TASK INPUTS Block Start

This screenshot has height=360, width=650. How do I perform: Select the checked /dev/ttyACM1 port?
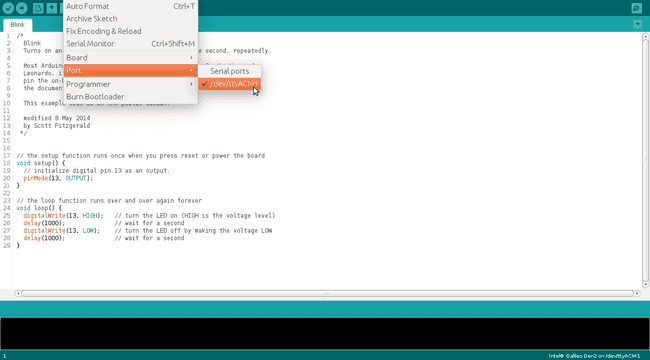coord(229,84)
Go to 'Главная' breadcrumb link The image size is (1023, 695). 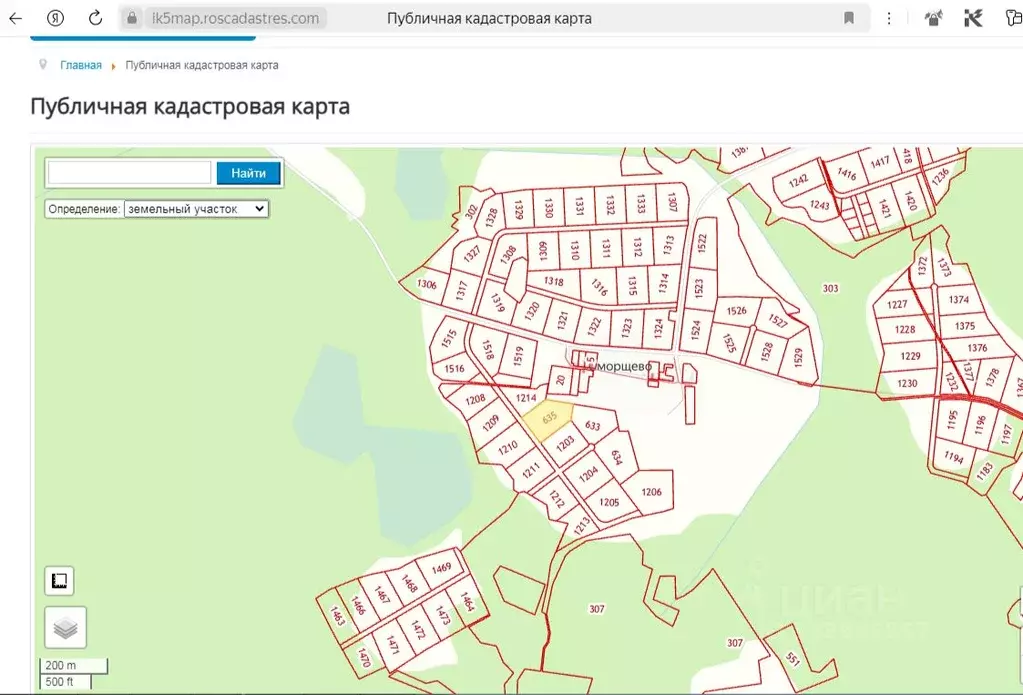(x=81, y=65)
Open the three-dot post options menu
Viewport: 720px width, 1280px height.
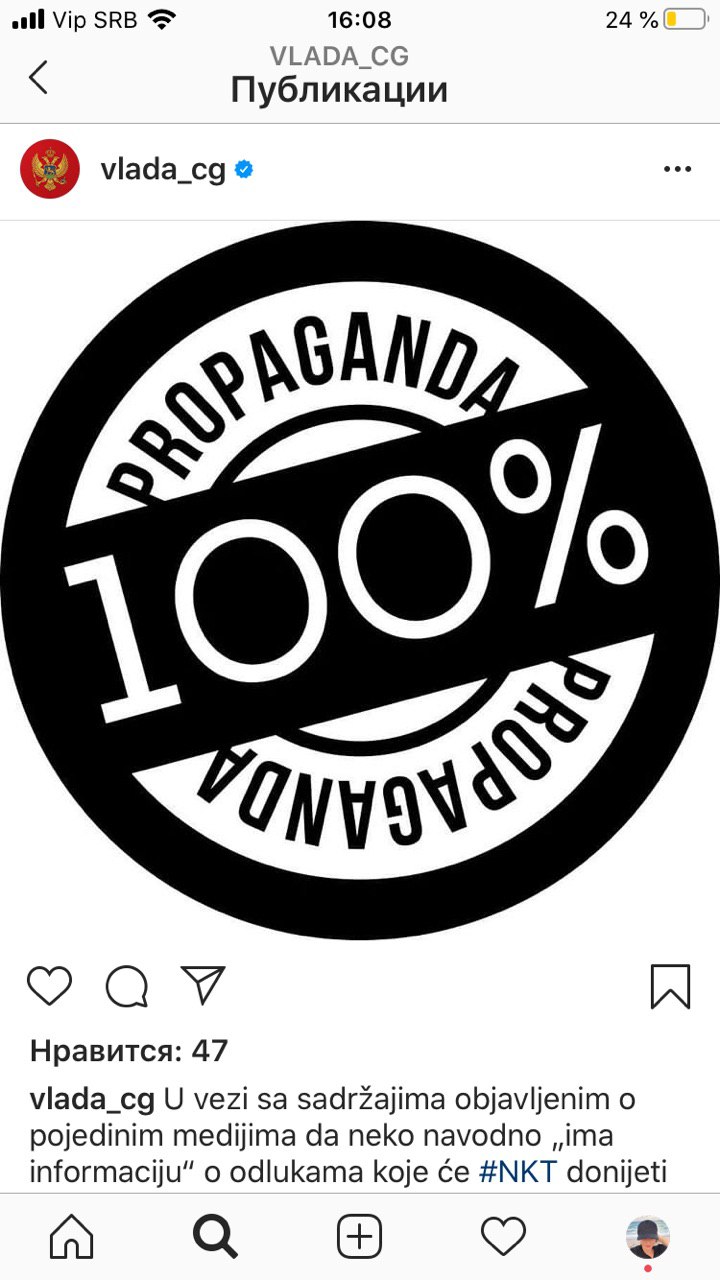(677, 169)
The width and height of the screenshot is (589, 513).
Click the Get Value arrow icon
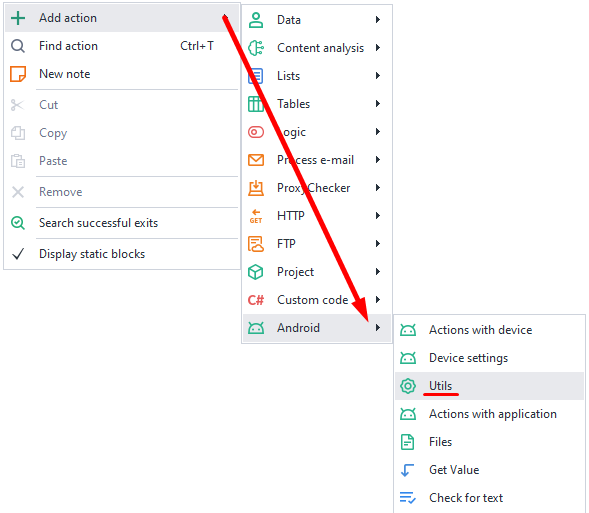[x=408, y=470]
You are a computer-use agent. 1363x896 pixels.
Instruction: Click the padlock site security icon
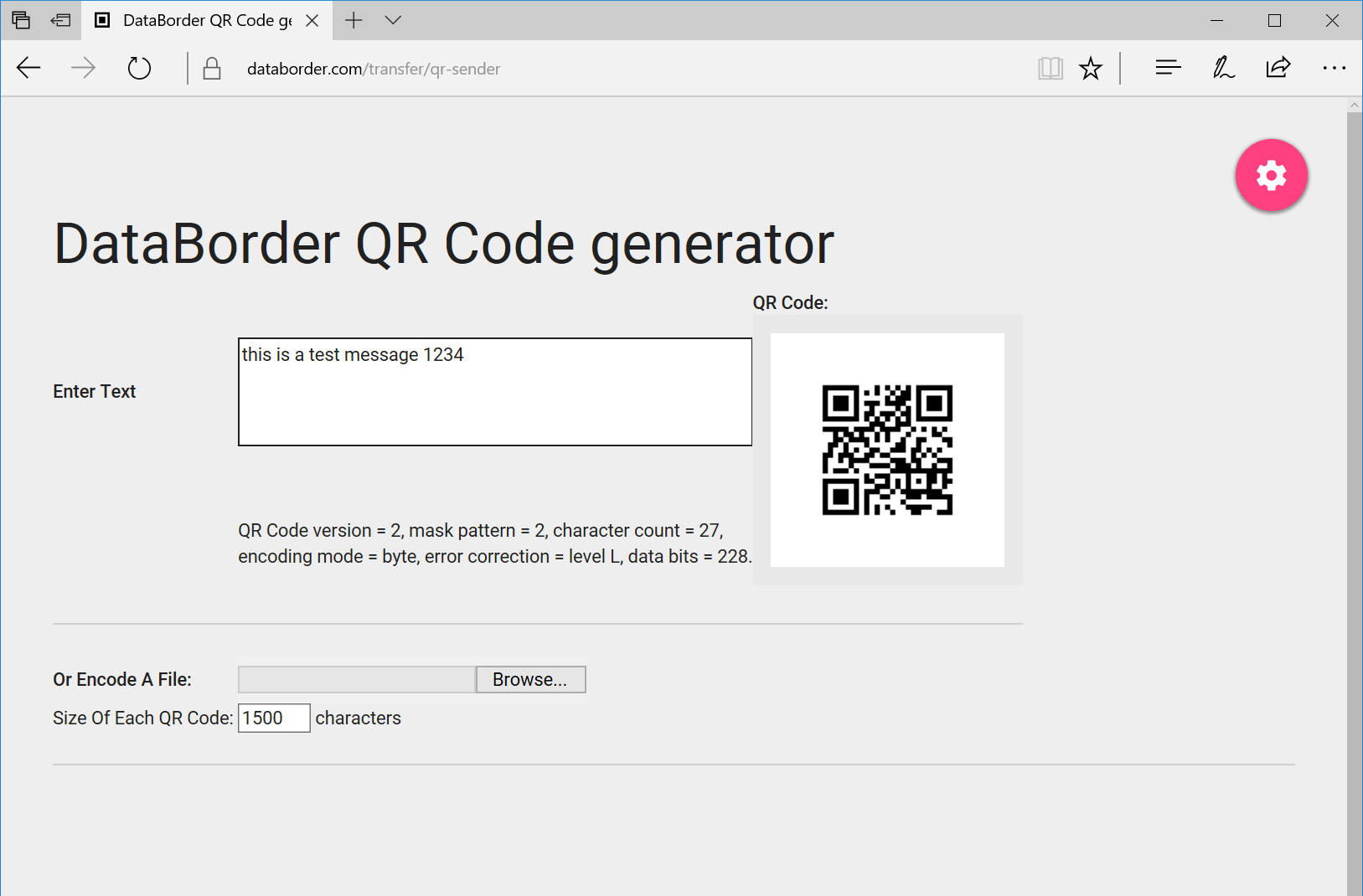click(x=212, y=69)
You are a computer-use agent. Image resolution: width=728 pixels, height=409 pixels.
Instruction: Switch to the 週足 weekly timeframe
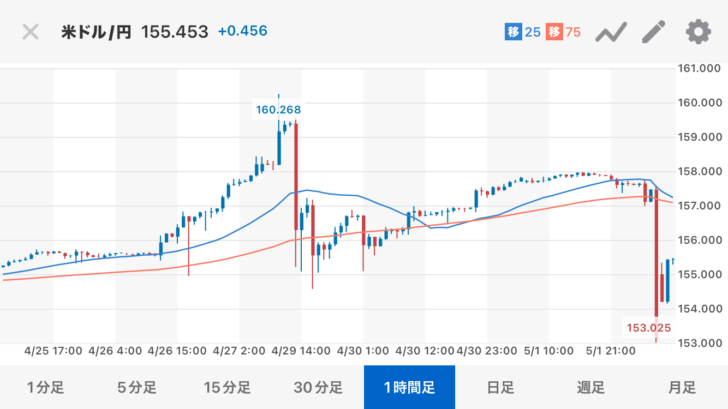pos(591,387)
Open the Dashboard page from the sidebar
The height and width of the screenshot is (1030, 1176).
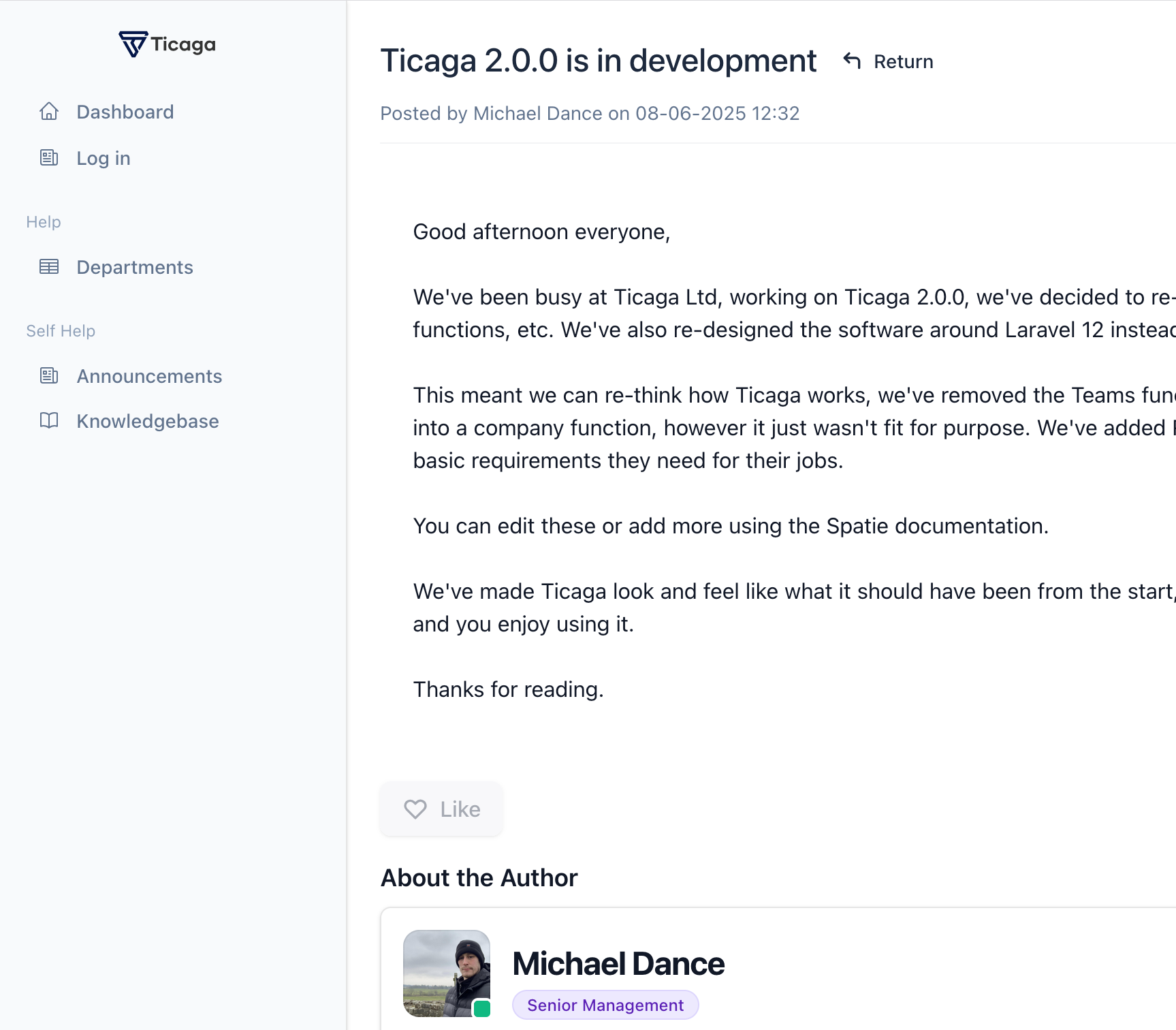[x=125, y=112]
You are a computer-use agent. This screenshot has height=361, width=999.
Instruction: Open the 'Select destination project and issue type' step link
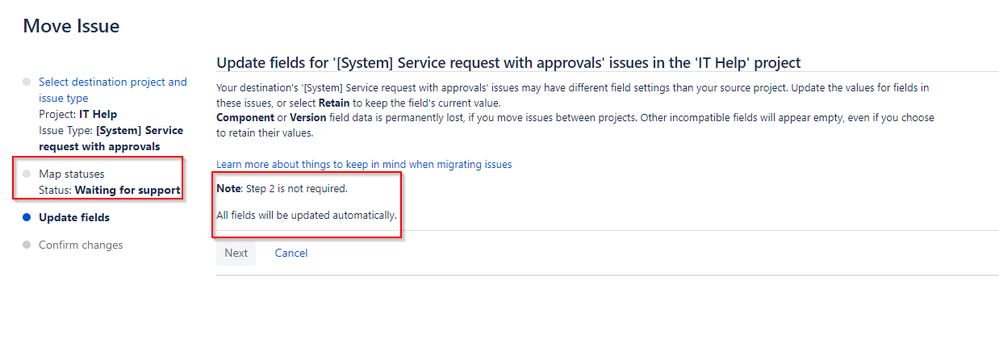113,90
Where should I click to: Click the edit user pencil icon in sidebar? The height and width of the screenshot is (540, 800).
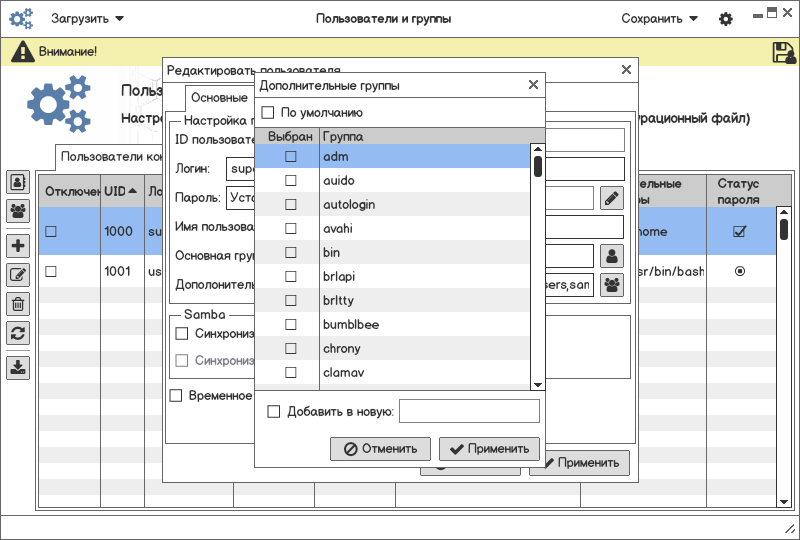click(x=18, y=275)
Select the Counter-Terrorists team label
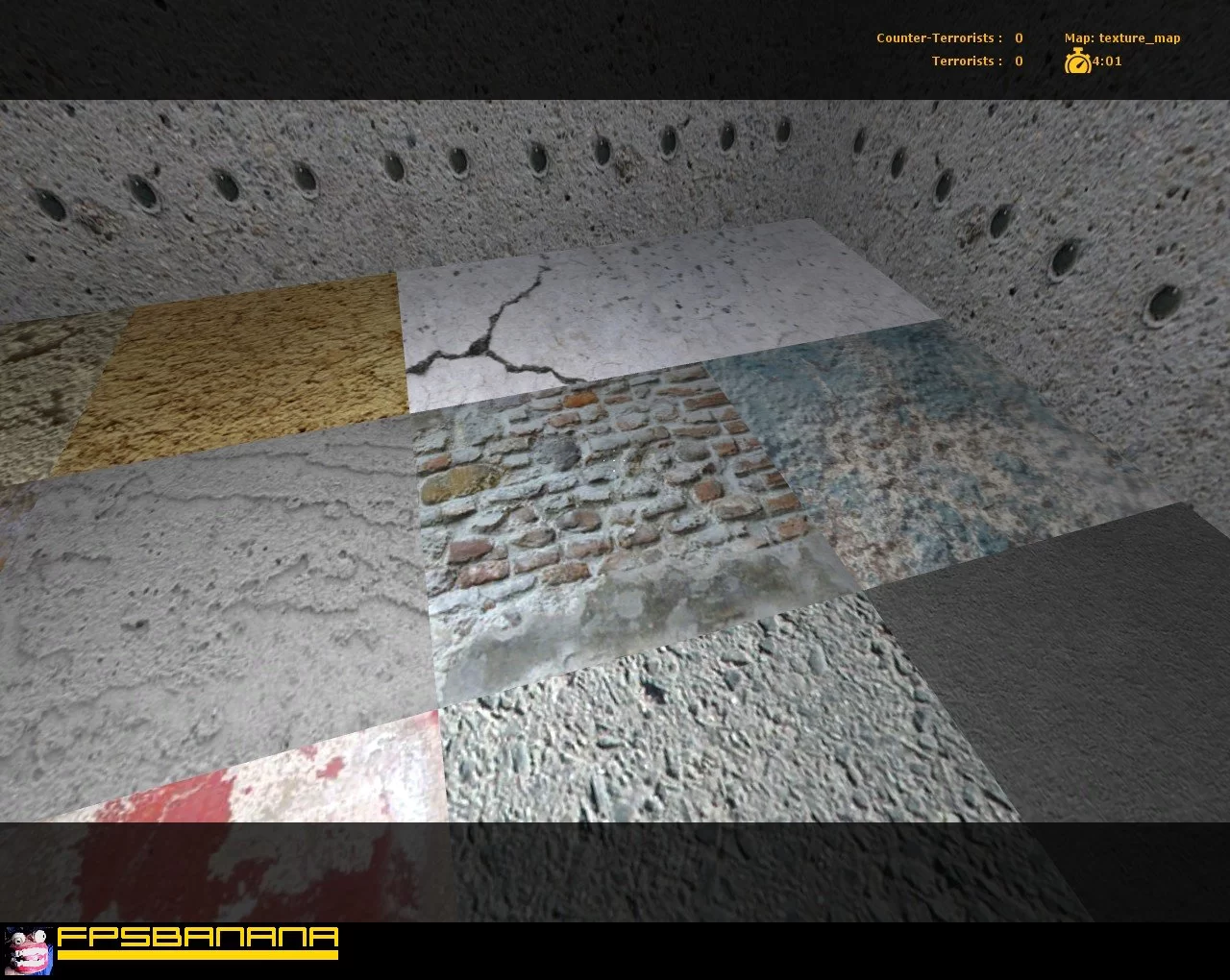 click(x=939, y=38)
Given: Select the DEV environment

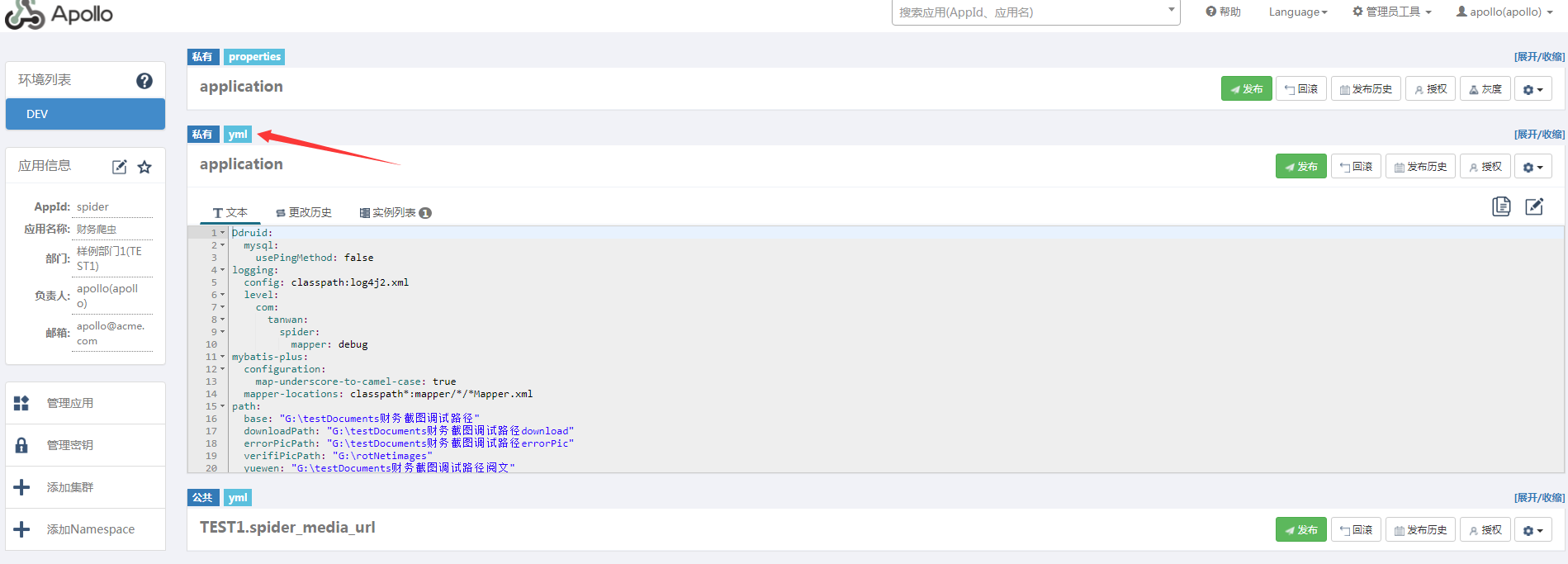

TASK INPUTS Block End

● TASK PROMPT
Restate the data exactly, though only from the line that contains "You are a computer-use agent. 1363x896" through its last line, both ends included and with the pictures left out.

● TASK ANSWER
You are a computer-use agent. 1363x896 pixels.
Instruction: Click the padlock site security icon
click(x=212, y=69)
You are a computer-use agent. Image resolution: width=728 pixels, height=409 pixels.
Instruction: Switch to the 週足 weekly timeframe
pos(591,387)
Open the Dashboard page from the sidebar
The height and width of the screenshot is (1030, 1176).
[x=125, y=112]
You are a computer-use agent. This screenshot has height=361, width=999.
Instruction: Open the 'Select destination project and issue type' step link
113,90
Where should I click to: Click the edit user pencil icon in sidebar? The height and width of the screenshot is (540, 800).
click(x=18, y=275)
Select the Counter-Terrorists team label
 click(x=939, y=38)
Given: Select the DEV environment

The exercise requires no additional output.